_Listed entries_.
____________________

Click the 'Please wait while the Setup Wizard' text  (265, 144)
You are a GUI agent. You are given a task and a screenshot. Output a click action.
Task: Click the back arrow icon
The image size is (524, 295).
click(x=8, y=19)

____________________

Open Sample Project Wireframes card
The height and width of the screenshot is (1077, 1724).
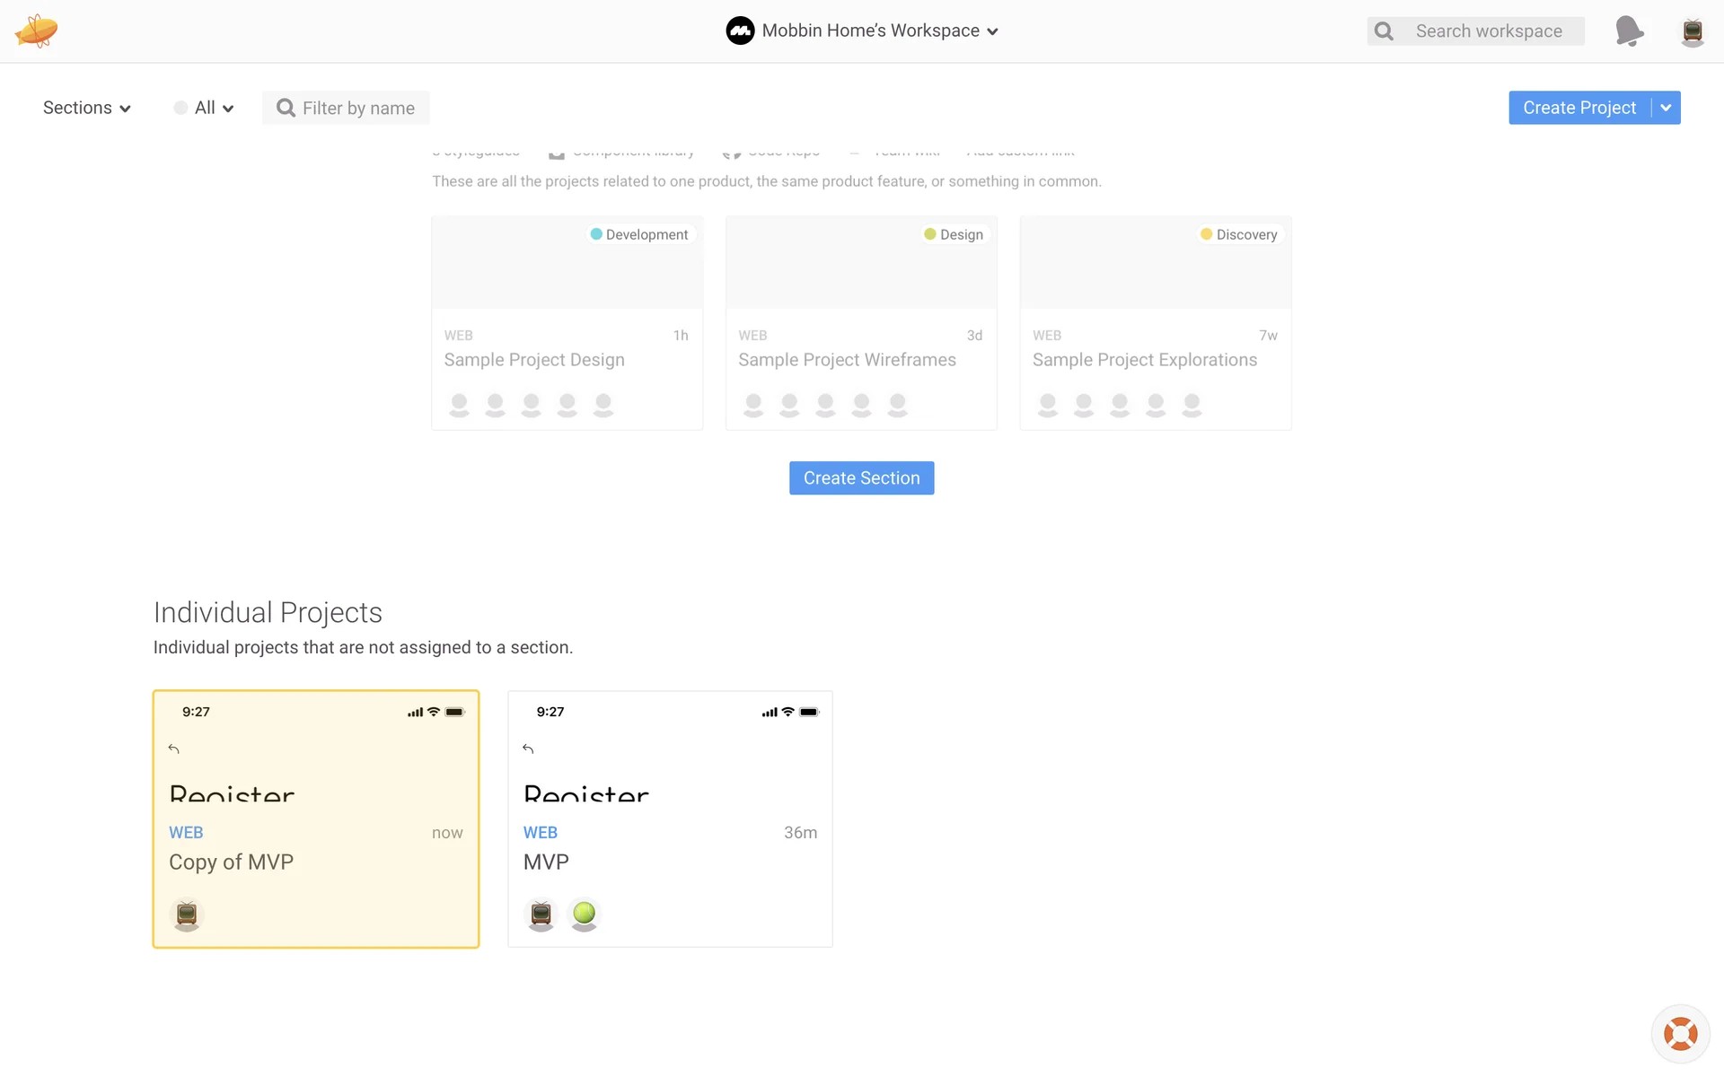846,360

____________________

_Required work_.
Please collect every line of the data above that contains the string "screenshot" and copy each one in full. Case counts when matching.

_Written reply_.
You are a GUI agent. You are given a task and a screenshot. Output a click action.
The height and width of the screenshot is (1077, 1724).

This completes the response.